A few threads that matter once the basics click. Scale: capability tracked surprisingly smooth curves as labs grew parameters, data, and compute together — the scaling-laws result that justified billion-dollar training runs, though the frontier has since shifted toward squeezing more from post-training and letting models 'think longer' at answer time. Efficiency: many frontier models are now mixture-of-experts designs, where only a fraction of the parameters activate per token, so a huge model runs at a mid-sized model's cost. Inference economics: serving an LLM means re-reading the whole conversation for every new token; tricks like KV caching keep that from being quadratic pain, but long chats genuinely do cost more — this is why context length is a pricing axis, not just a feature.
The open problems are honest ones. Hallucination isn't a bug to be patched — confident next-token prediction over incomplete knowledge is the mechanism, so mitigation means grounding (retrieval, tools, citations) rather than elimination. Interpretability — actually reading what the billions of parameters encode — is an active research field, not a solved one. And the boundary between 'statistical pattern-matching' and 'understanding' remains a live philosophical fight, which is healthy: you can build very real systems on top of LLMs without settling it. When you're ready, the natural next step is the prediction mechanics in the next article, then outward to prompting, RAG, and agents — the engineering layers that turn a text predictor into software.
FAQ
What does LLM stand for in AI?
LLM stands for Large Language Model — 'large' for the billions of trainable parameters, 'language' because it's trained on text, and 'model' because it's a mathematical function that maps input text to predicted output text. It is not a database or a search engine.
Is ChatGPT the same thing as an LLM?
Not exactly. ChatGPT is an app; the LLM (a GPT-series model) is the engine inside it. The app layers extra features — conversation memory, web search, tools — on top of the raw model.
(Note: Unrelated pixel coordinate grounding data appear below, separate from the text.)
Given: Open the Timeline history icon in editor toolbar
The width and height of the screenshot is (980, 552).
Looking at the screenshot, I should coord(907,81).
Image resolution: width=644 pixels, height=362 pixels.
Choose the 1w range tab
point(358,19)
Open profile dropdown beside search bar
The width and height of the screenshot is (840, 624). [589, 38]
Claude, Gemini, and other assistants have the same app-versus-model split.
Do large language models actually understand what they say?
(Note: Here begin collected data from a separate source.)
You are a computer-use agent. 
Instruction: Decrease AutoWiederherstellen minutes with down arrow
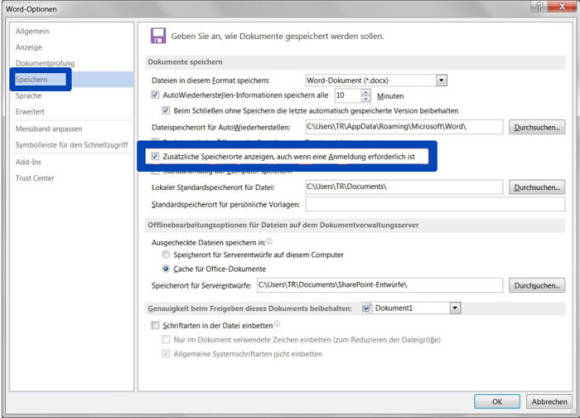(365, 99)
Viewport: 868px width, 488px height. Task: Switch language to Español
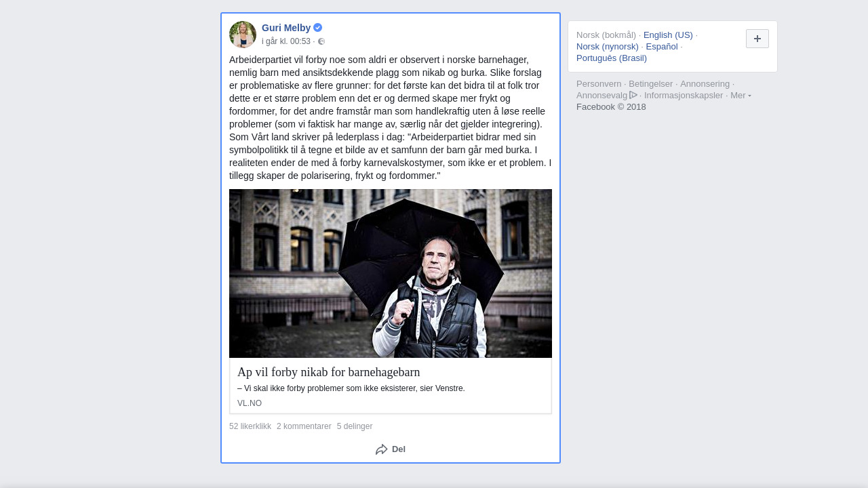662,47
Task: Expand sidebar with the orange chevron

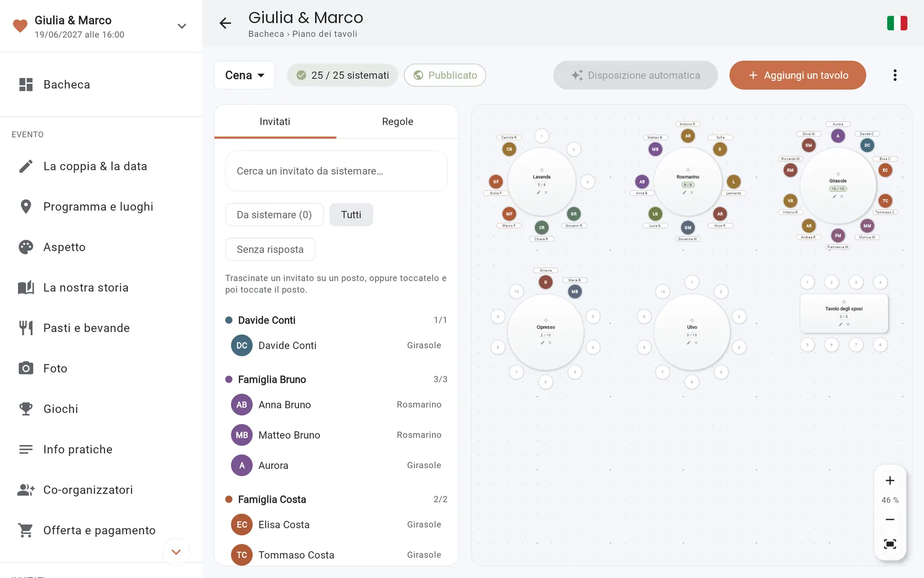Action: 176,552
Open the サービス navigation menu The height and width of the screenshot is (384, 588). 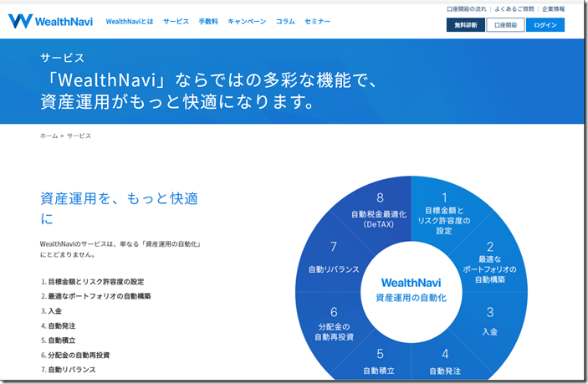tap(176, 21)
Functionally, they behave as if they understand a lot — they track context, resolve ambiguity, and follow complex instructions. Mechanically, they are predicting the next token from learned statistical patterns. Whether that counts as 'real' understanding is a genuinely open debate; in practice, judge them by reliability on your task, not by the philosophy.
Can I run a large language model on my own laptop?
Yes. Open-weights models like Llama, Mistral, and Qwen come in small sizes that run on a recent laptop using tools like Ollama or llama.cpp. They're weaker than frontier API models, but completely private and free to run. Tiny older models like GPT-2 will run on almost anything.
Why do LLMs make things up if they were trained on real text?
Because they store statistical tendencies, not retrievable documents. When the model is asked about something thinly covered in training data, the next-token machinery still produces a fluent, confident-sounding answer — there's no built-in 'I don't know' lookup. This is called hallucination, and it's mitigated with retrieval and tools, not eliminated.